# Page excerpt
-------------------------
Hemp the not-so-secret ingredient for new Italian eatery

Courtesy of Hemp Kitchen

Source: Courtesy of Hemp Kitchen

With hemp products in every one of their dishes, Hemp Kitchen aims to set itself apart from alternative eateries with a distinctly Italian menu and a wide appeal to the gluten-free market.


A new Italian restaurant in Melbourne has put hemp at the centre of its cooking. Hemp Kitchen manages to include hemp – legalised for consumption in Australia since November 2017 – in all of its dishes.

"Higher living without the high," is the motto of the restaurant, whose founders say they are motivated by hemp's nutritional value rather than the plant's connection to marijuana or drug culture.

Hemp used in food in Australia must contain less than 0.5 per cent of the psychoactive ingredient tetrahydrocannabinol (THC).  The versatile plant has now been introduced in various dishes and recipes throughout the world, adding different vegetable proteins and amino-acids to dishes, and allowing the creation of new gluten-free recipes.
-------------------------
# Available data
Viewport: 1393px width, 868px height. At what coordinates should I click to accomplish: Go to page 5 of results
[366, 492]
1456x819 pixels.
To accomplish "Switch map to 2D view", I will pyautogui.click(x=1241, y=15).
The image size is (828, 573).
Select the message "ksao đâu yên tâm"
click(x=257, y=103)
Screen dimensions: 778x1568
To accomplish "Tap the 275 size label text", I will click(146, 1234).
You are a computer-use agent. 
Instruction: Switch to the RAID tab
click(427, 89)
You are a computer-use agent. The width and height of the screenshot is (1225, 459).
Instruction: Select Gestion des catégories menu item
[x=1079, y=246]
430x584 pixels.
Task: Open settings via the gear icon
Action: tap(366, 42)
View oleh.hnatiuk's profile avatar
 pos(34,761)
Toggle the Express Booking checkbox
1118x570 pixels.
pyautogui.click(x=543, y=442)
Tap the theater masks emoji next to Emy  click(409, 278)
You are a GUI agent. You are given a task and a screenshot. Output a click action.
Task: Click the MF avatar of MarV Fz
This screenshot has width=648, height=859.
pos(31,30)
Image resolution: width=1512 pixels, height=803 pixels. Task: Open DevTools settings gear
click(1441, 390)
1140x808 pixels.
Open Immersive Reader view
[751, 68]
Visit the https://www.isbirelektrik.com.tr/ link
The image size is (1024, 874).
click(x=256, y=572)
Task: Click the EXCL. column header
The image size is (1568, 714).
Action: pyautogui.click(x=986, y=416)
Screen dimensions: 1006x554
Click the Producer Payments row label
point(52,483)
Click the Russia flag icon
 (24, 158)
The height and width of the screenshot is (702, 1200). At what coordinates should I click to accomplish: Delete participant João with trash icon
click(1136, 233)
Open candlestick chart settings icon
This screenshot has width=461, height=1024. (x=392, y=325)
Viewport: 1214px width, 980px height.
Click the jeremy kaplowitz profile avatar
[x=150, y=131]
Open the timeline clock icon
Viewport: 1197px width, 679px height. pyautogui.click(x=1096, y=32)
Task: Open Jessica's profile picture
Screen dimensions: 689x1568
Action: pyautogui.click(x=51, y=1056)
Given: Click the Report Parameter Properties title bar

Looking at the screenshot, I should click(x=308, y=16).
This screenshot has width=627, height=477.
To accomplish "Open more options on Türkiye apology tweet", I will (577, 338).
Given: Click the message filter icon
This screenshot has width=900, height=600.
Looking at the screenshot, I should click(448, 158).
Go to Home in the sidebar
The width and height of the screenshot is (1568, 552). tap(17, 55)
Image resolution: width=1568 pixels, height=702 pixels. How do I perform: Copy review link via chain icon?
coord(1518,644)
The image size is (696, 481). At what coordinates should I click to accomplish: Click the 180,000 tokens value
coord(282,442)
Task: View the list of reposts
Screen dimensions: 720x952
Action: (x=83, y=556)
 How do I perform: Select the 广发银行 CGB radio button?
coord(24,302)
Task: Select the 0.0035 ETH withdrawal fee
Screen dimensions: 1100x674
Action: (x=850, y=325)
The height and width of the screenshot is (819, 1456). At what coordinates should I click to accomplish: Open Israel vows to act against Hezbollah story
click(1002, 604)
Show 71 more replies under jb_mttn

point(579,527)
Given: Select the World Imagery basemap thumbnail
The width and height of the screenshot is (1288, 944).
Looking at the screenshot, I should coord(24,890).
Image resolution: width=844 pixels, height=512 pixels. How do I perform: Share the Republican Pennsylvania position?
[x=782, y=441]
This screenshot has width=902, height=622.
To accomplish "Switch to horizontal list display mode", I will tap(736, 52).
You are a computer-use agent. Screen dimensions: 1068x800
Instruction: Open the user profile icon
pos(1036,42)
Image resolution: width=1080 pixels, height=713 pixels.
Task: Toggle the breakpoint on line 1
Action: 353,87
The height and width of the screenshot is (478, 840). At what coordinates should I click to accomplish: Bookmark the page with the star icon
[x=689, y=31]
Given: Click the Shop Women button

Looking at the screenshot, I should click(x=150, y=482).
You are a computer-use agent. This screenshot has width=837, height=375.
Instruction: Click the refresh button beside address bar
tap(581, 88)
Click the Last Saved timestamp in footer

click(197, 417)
-------------------------
# Assigned task 1
Rewrite the part of the hemp restaurant article starting with "Source: Courtesy of" and going on through "or drug culture.", with "Melbourne" changed to "Sydney".
# Assigned task 2
Answer these questions from the hemp restaurant article:
(a) Since when has hemp been legal for consumption in Australia?
(b) What is the restaurant's motto?
(c) What is the maximum THC content allowed in hemp used in food in Australia?

# Written answer 1
Source: Courtesy of Hemp Kitchen

With hemp products in every one of their dishes, Hemp Kitchen aims to set itself apart from alternative eateries with a distinctly Italian menu and a wide appeal to the gluten-free market.


A new Italian restaurant in Sydney has put hemp at the centre of its cooking. Hemp Kitchen manages to include hemp – legalised for consumption in Australia since November 2017 – in all of its dishes.

"Higher living without the high," is the motto of the restaurant, whose founders say they are motivated by hemp's nutritional value rather than the plant's connection to marijuana or drug culture.

# Written answer 2
(a) November 2017
(b) "Higher living without the high."
(c) Less than 0.5 per cent